SEA Arts

A Cruel Mad Perfect Paradise

 

Almost everywhere the encounter between European colonists and Asians has produced strange results. Nowhere is this truer than of Bali which, in the 1920s and 1930s, came to be imagined as Paradise, albeit a distinctly odd one. Before the island's conquest in 1906-8 when the royal families and entourage committed mass suicide, Balinese men and even women had been feared as singularly ferocious warriors. To counter the image of these atrocities, the Dutch re-branded Bali as paradise and the world's jet set and intellectuals descended on Bali from Noel Coward and Charlie Chaplin to the famous anthropologists Gregory Bateson and Margaret Mead.

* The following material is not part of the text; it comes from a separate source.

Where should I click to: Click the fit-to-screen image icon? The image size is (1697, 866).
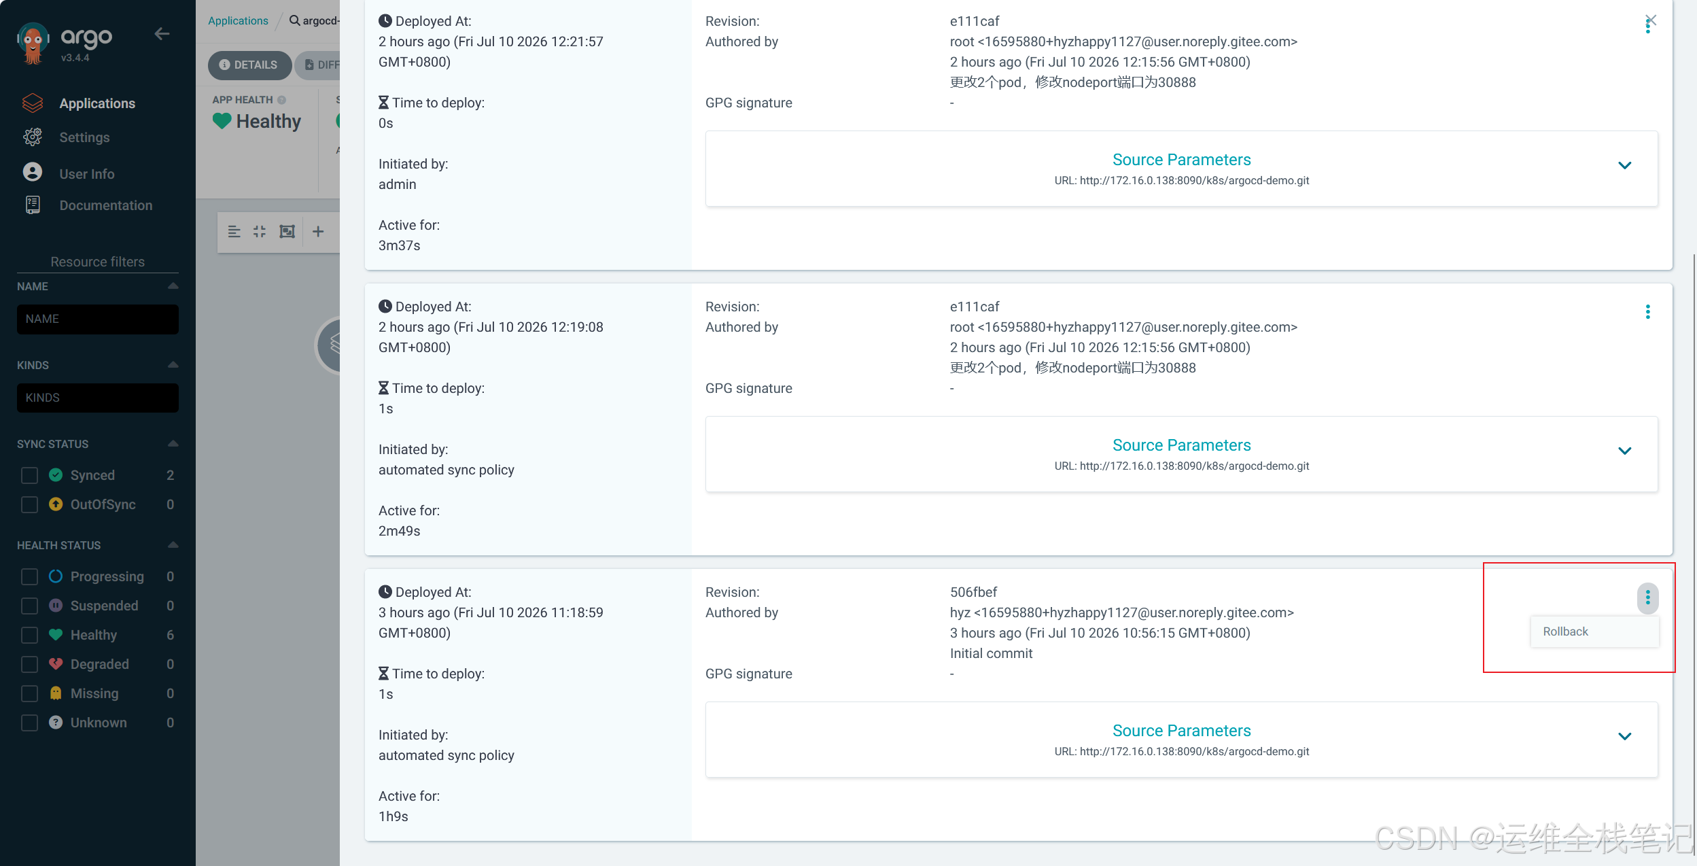287,232
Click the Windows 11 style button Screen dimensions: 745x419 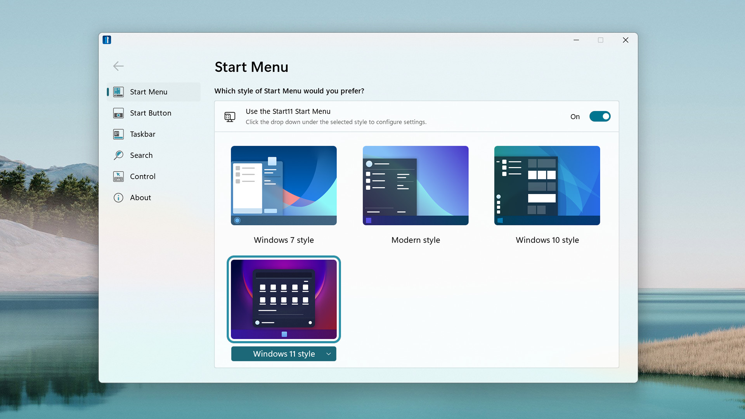click(x=284, y=353)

Exploring Balinese character, they concluded 'Balinese culture is in many ways less like our own than any other which has yet been recorded... the ordinary adjustment of the individual approximates...schizoid'. Meanwhile in Paris Artonin Artaud had seen Balinese perform at the Paris Exhibition in August 1931 and declared this 'pure theatre', 'the theatre of cruelty'. Out of such depictions, the contradictory paradise that became Bali was forged.

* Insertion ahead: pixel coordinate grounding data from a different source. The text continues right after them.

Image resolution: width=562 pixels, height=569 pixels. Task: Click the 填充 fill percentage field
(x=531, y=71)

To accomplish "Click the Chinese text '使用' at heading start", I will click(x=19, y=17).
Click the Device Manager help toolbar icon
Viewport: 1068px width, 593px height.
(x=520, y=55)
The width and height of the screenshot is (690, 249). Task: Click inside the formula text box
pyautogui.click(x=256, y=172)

Rather than produce yet another Western documentary, in collaboration with Jeremy Millar, Ni Madé Pujawati is exploring through theatre how Balinese understood their curious and unequal encounter with Westerners. Working with leading Balinese actors using Balinese masks, Topèng, and film footage of Artaud, Bateson, Mead and others, Ni Madé Pujawati will use the medium that Balinese use to express themselves - theatre - to provide a quite different understanding of the complex relationship between Balinese and foreigners.

Rehearsals, performance and their filming is scheduled for December 2009 to January 2010 with choreographies, exhibitions and film showings to follow in 2010.